I grant that some young women suffer psychological damage from this kind of work (as I described in my post there are some more likely to than others, depending on their character types). But not all of them suffer damage, and it is not for me to judge other people as being lazy, greedy whatever because of what type of work they do. Slogging away in a call centre 45 hours a week for a low wage is degrading, so I cannot say I blame people for choosing something that pays more money and has more flexible hours. As I stated, my view is that sexual acts are only worth what we invest into them. Pretty much like the bread and wine in the Christian mass - it's only sacred if you invest sacredness or emotion into it (and I say this as someone who respects religion and the symbolism of ritual).

You seem to be objecting to porn on a moral basis (I saw your post on your own blog on this and related issues).

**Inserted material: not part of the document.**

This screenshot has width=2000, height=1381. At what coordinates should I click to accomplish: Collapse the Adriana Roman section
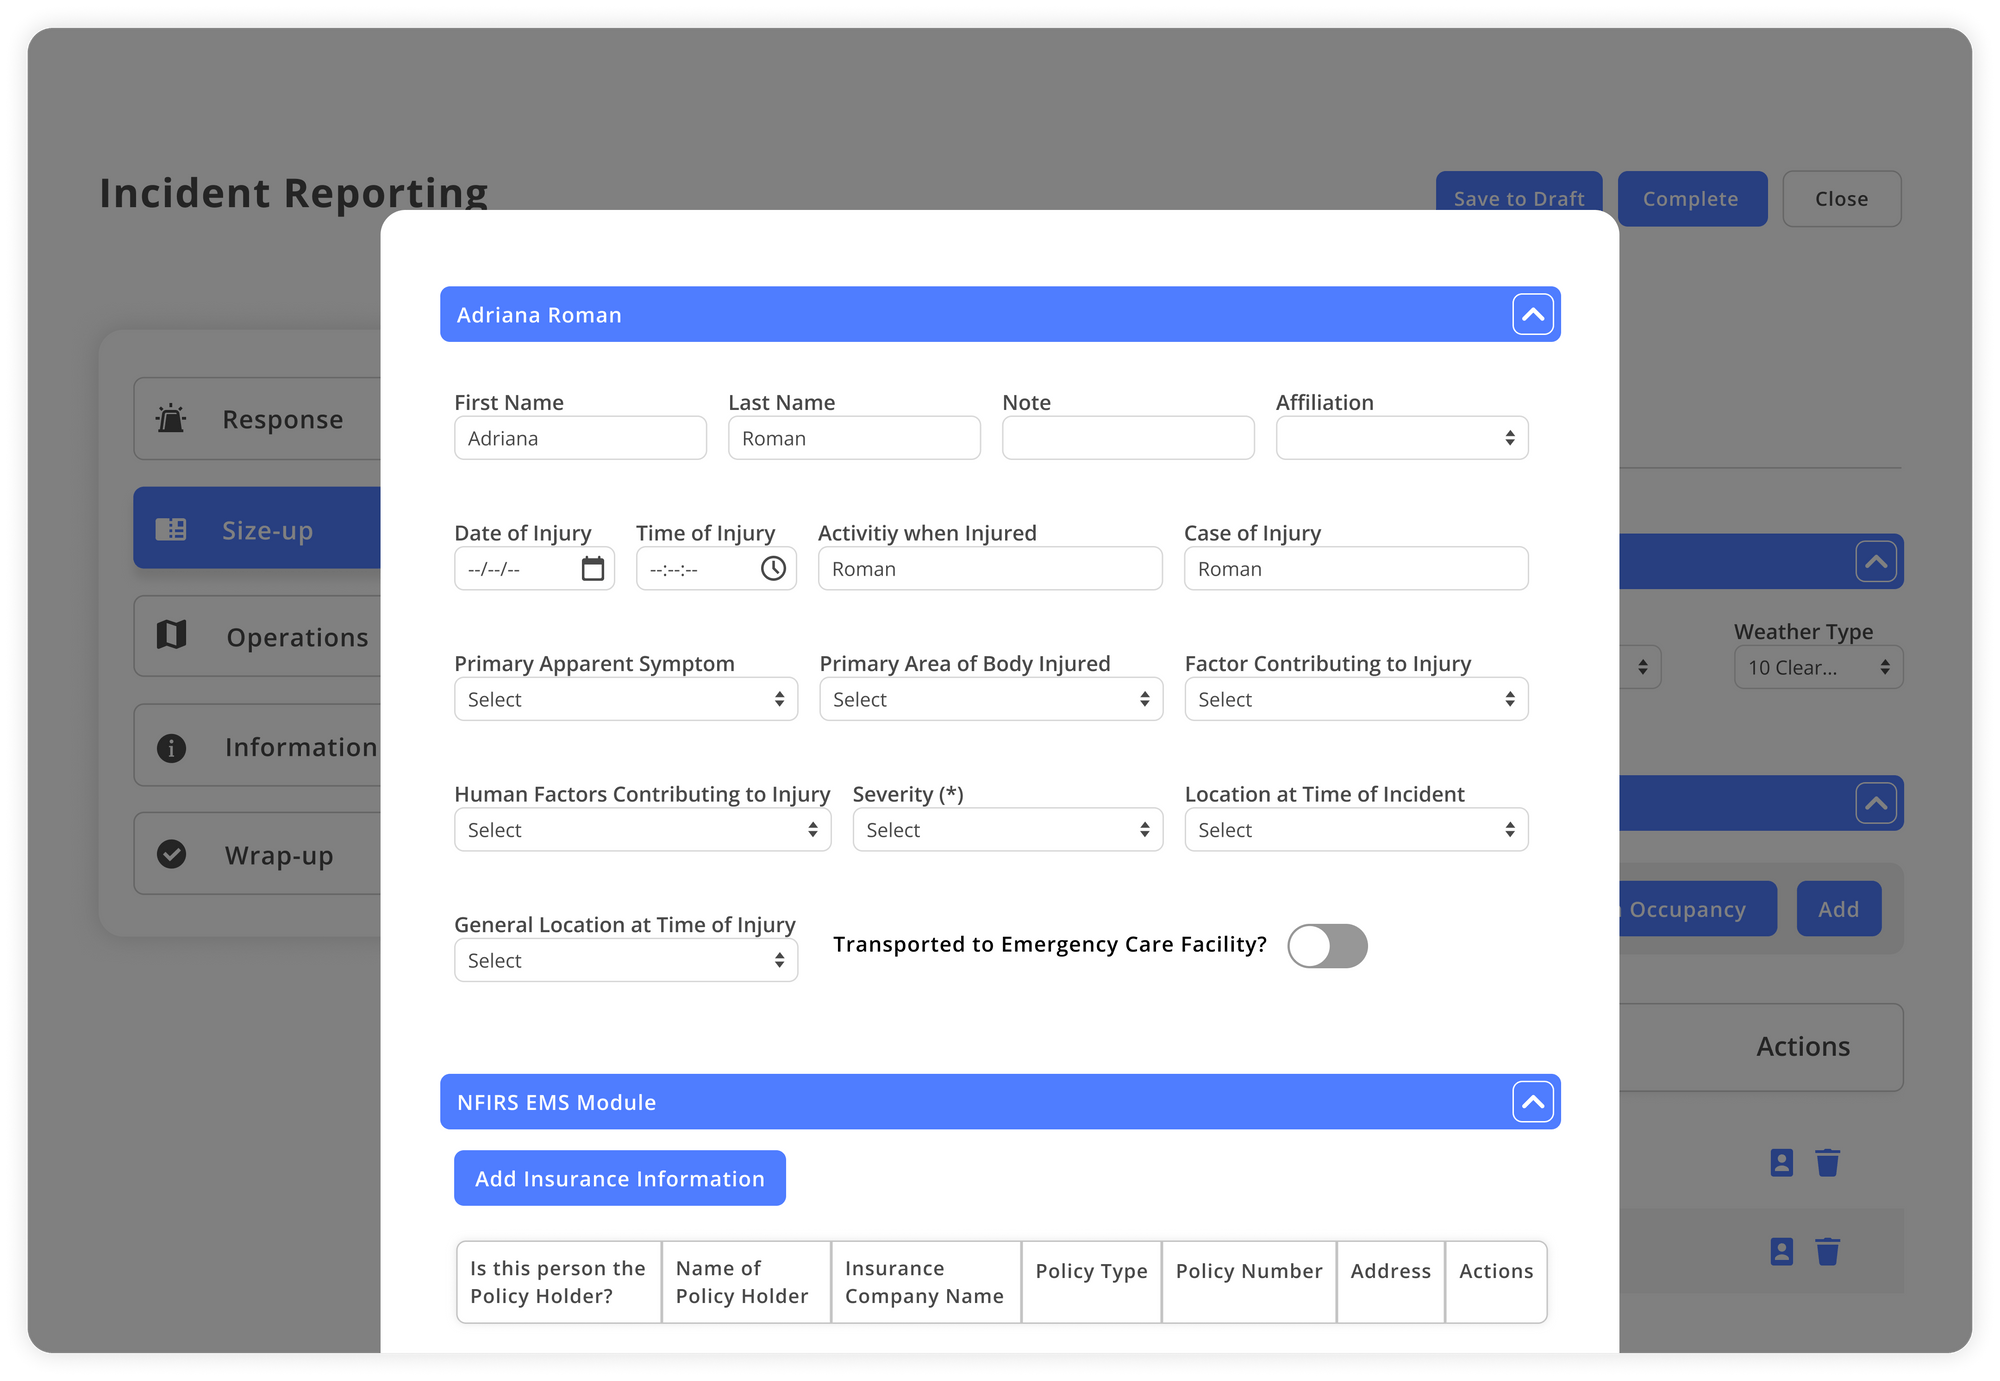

This is down to you - but at the end of the day it's not up to the State to legislate on morality.

Anonymous said...

I am so very depressed at your response which is, I suppose, summed up in you rown words - "well, at the end of the day we are animals".

If that is truly your belief then there is no hope. Bring on rape and pillage, let's have another Gulag, another Auschwitz but whatever happens "it's not up to the State to legislate on morality."

Nonsense, of course, and you know it! It's just the same old, same old, you have your morality and I have mine.

Bad Kitty said...

Hi David,

I'm sorry my response depressed you, please don't let it ;)

My comment 'we are all animals' was in response to one of yours about young girls strutting around like them (i.e sexually provocatively). What I was getting at was that at the end of the day sex is an animal act. If anything defines as being human it is not the capacity to mate. It is, I suspect, only humans who have the ability to elevate sex into something romantic, spiritual. But not all sex between humans is like this, some remains of the animal kind.

Of course I know that there are things which distinguish humans from other animals. And I wasn't claiming the State cannot make laws on anything. It can make laws on acts which will harm another person. Sexually - there are limits. I believe it should be (and in fact is) against the law to have sex with an animal or a child. There should be laws against rape. But banning something like porn is very problematic - as that is where you start to blur the line between consensual sex and rape. Providing that the men and women participating in porn are adults and are consenting to the activity it isn't for the State to police what goes on between consenting adults. It seems so far you have just been talking about straight porn involving women. I would like to ask you what your view is on gay porn. When porn has been outlawed it is usually gay porn that is the first to suffer. I'd also add that there are some very young looking men in some gay porn, do you find that exploitative, degrading or potentially damaging? Gay porn is something that is ignored by anti porn feminists and something you seem to be overlooking. I think if one takes your line then you should apply it to both catergories.

I didn't mean to slip into relativism there. I meant that when it comes to matters that are strictly personal (i.e drugs, alcohol, sex) the State should butt out, unless of course it involves children. Grown ups should be treated like grown ups.

Anonymous said...

I look forward to seeing your daughter/sister/mother appearing on the raunchier late-night TV channels!

And when it happens I look forward to your brave liberal defence that "Grown ups should be treated like grown ups".

Bad Kitty said...

Grow up, David. Whether or not it would be her finest hour is indeed debatable, but if my sister decided to do what you describe it would be her business, not mine. Ditto my mother or daughter (providing she was old enough). But I doubt my mother would go on there, she is a little old for that kind of thing! Sorry to disappoint, but I'm not one of those hypocrites who believes these things to be ok for others yet not women in their family. Ultimately it is their decision, whether they are related to me or not. So yes, grown ups should be treated like grown ups. And that includes members of my family.